— Selected extract —
The Right to a Remedy: Habeas Corpus, Eighteenth-Century Abolitionism, and Human Rights Narratives
Sarah Winter (Professor of English, UConn)
with a response by Melanie Newport
Wednesday, March 17, 2021, 4:00pm (Online—Register here)
On 19 March 1783, Olaudah Equiano, a merchant seaman and former slave, visited the London home of antislavery activist Granville Sharp, to report a recent trial in which the owners of the slave ship Zong had sued to recover their insured losses on a cargo of 132 trafficked and enslaved Africans, who had allegedly been thrown alive into the sea by the ship’s captain and crew. Determined to hold these perpetrators accountable for mass murder, Sharp assembled a trial transcript and sent it to the Lords of the Admiralty, who had jurisdiction over all crimes committed on English ships at sea, with a cover letter insisting that “our Common Law ought to be deemed competent to find a remedy in all causes of violence and injustice whatosoever.” More than 150 years later, the eminent international lawyer, Hersch Lauterpacht, similarly criticized the framers of the Universal Declaration of Human Rights (1948) for failing to require that nation states enforce the rights they had proclaimed. According to “an inescapable principle of juridical logic,” he wrote, there are “no rights of the individual unless accompanied by remedies.”
This presentation traces historical connections between eighteenth-century abolitionism and modern human rights by focusing on citizen activists’ strategic uses of the writ of habeas corpus, a legal remedy for arbitrary detention that forms the basis for Article 9 of the UDHR. Such legal actions on behalf of fugitive slaves, political dissidents, and women incarcerated by their husbands gave rise to a recurring narrative about the failure of the law to protect human rights. Gothic rather than sentimental in genre, such remedial narratives urged citizens to take responsibility for human rights violations committed out of public view or under color of law—in prisons, out at sea, or behind closed doors.
Sarah Winter is Professor of English and Comparative Literary and Cultural Studies at the University of Connecticut, Storrs, and the Director of the Research Program on Humanitarianism at the UConn Human Rights Institute. An interdisciplinary scholar of British literature of the long nineteenth century and the history of the modern disciplines, she has also contributed chapters to edited collections on law and literature, the history of legal and political thought, and human rights and literature. Her research for her current book project has also been supported by grants from the National Endowment for the Humanities and the UConn Human Rights Institute.
Melanie D. Newport is an assistant professor of history at UConn’s Hartford campus and affiliated faculty in American Studies and Urban and Community Studies. She holds a BA from Pacific Lutheran University, an MA from the University of Utah, and PhD from Temple University. Her current book project, under contract with University of Pennsylvania Press’ Politics and Culture in Modern America series, explores the political history of jail reform in Chicago from the 1830s to the present. Prior to joining the UConn Faculty in 2016, she taught at Temple University, Community College of Philadelphia, and Garden State Youth Correctional Facility. Newport’s work has been supported by the Center for the Humanities at Temple, the Black Metropolis Research Consortium, and the University of Illinois at Chicago and University of Chicago libraries.

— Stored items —

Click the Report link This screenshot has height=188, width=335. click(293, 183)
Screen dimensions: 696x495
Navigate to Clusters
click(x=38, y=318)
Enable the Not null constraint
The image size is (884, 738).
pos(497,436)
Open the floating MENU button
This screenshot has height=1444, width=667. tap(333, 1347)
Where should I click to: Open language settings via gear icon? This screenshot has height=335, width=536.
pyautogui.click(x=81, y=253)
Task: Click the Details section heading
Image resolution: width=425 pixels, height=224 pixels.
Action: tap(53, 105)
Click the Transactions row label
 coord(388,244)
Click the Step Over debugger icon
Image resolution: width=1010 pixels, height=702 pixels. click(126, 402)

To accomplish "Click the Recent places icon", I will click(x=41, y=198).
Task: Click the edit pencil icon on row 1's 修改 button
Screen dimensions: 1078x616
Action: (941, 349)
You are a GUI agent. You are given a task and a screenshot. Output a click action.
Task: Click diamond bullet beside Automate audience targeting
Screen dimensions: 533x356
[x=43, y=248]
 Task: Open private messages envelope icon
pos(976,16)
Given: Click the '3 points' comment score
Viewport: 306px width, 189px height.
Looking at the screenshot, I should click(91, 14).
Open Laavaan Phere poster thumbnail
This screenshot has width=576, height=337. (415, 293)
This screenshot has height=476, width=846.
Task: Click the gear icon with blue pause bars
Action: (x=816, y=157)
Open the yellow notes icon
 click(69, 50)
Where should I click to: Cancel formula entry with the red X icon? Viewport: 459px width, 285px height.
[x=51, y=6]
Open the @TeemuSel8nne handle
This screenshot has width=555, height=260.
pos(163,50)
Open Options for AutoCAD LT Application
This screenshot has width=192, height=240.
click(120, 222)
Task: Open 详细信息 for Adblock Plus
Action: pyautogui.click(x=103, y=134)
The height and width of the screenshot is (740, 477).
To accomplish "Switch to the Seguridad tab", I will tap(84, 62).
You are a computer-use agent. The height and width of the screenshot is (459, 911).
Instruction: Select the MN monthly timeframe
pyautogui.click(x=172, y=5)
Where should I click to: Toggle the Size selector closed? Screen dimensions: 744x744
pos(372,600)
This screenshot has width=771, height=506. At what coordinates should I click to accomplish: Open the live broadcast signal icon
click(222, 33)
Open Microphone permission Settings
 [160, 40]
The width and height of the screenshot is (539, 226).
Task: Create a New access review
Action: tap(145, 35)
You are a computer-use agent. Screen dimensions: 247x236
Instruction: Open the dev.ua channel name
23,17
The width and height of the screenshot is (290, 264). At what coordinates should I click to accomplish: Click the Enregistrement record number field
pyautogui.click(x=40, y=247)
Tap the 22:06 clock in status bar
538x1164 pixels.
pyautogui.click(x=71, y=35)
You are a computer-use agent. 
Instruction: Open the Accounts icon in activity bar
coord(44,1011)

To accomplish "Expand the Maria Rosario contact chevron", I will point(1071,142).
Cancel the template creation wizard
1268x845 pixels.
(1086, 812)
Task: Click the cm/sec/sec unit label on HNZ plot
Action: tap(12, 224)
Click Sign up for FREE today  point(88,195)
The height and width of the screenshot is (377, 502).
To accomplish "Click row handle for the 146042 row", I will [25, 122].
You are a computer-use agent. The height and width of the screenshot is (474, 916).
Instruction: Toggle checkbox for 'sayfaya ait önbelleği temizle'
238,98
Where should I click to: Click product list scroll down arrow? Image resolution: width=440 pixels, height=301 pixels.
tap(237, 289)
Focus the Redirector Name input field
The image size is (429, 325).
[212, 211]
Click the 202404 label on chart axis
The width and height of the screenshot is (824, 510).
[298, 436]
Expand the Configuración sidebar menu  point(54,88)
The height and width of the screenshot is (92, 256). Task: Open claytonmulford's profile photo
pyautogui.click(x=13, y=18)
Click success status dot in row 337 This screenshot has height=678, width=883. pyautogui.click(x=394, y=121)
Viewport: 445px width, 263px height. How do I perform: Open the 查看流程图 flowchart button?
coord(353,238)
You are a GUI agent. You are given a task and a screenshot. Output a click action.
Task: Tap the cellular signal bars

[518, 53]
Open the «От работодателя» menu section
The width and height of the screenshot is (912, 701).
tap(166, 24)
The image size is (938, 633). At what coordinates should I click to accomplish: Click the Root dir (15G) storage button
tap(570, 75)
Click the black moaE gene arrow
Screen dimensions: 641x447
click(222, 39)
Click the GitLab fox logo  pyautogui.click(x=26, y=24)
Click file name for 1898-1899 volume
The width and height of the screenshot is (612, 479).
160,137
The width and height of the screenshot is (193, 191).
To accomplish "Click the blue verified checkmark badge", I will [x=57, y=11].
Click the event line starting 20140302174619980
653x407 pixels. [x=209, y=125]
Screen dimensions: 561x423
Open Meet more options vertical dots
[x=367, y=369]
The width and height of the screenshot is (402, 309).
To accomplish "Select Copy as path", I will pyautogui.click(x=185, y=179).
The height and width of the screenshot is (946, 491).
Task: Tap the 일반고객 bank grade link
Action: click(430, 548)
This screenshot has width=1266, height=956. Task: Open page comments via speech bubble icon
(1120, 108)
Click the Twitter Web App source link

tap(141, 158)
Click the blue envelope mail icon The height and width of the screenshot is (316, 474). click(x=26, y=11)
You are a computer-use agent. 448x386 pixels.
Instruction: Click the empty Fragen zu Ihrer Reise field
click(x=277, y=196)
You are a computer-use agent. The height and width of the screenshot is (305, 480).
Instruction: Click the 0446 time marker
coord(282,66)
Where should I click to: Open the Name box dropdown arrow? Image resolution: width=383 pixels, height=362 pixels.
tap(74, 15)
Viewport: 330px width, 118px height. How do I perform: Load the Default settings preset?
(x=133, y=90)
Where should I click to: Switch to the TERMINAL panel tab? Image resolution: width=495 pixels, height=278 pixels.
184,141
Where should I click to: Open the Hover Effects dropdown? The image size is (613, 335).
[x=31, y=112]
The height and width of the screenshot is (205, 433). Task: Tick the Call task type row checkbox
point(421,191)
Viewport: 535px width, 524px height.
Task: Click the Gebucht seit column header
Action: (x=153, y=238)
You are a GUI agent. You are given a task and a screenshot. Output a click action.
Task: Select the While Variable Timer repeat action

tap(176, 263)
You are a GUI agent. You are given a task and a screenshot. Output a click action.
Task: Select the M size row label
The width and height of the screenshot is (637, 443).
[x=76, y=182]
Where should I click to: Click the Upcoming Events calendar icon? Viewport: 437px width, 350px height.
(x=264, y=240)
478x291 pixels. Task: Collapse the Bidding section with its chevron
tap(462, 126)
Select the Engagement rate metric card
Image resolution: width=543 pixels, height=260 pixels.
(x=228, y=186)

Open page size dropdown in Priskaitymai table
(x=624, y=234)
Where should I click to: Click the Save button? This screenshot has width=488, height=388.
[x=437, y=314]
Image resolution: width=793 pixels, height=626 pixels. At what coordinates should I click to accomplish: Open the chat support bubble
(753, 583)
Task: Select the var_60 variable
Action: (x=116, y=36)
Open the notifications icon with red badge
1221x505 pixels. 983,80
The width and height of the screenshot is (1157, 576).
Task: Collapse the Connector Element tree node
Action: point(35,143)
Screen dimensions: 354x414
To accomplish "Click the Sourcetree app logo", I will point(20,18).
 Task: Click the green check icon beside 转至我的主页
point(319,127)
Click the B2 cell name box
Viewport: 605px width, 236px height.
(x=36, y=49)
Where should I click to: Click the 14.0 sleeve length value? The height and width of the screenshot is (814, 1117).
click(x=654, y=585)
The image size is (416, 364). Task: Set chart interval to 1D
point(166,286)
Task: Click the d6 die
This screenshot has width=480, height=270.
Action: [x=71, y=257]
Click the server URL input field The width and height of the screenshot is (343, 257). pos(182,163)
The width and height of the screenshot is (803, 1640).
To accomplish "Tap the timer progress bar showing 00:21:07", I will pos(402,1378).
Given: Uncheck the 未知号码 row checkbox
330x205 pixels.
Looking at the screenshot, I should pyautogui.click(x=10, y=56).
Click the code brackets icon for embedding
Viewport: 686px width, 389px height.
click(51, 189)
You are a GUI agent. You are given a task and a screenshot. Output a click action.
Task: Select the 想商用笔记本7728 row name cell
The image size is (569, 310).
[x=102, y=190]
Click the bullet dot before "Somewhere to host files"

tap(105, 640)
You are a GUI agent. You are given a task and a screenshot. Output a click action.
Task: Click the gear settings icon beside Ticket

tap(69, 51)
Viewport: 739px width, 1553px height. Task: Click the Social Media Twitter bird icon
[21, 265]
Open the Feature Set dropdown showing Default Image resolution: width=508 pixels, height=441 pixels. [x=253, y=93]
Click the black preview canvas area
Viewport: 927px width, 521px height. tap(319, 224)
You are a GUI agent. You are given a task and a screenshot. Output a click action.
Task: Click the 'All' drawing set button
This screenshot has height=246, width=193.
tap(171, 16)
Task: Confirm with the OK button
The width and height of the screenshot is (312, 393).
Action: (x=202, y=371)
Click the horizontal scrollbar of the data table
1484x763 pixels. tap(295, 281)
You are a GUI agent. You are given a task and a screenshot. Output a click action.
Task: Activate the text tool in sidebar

— Exercise requirements —
• 1. Using the announcement about habeas corpus, decide whether each statement agrees with it. Answer yes or no for each, and quote the words that settle it. (a) Equiano visited Granville Sharp's London home on 19 March 1783. (b) The remedial narratives described are sentimental in genre. (c) Melanie Newport earned her PhD at the University of Utah.
• 2. Turn the paragraph of the announcement about habeas corpus that begins "Sarah Winter is Professor of English" into a short bulleted list that keeps its main facts.

— Answers to the exercise —
• 1.
(a) Yes: "On 19 March 1783, Olaudah Equiano, a merchant seaman and former slave, visited the London home of antislavery activist Granville Sharp"
(b) No: "Gothic rather than sentimental in genre"
(c) No: "an MA from the University of Utah, and PhD from Temple University"

• 2.
- Professor of English and Comparative Literary and Cultural Studies at the University of Connecticut, Storrs
- Director of the Research Program on Humanitarianism at the UConn Human Rights Institute
- Interdisciplinary scholar of British literature of the long nineteenth century and the history of the modern disciplines
- Has contributed chapters to edited collections on law and literature, the history of legal and political thought, and human rights and literature
- Research for her current book project supported by grants from the National Endowment for the Humanities and the UConn Human Rights Institute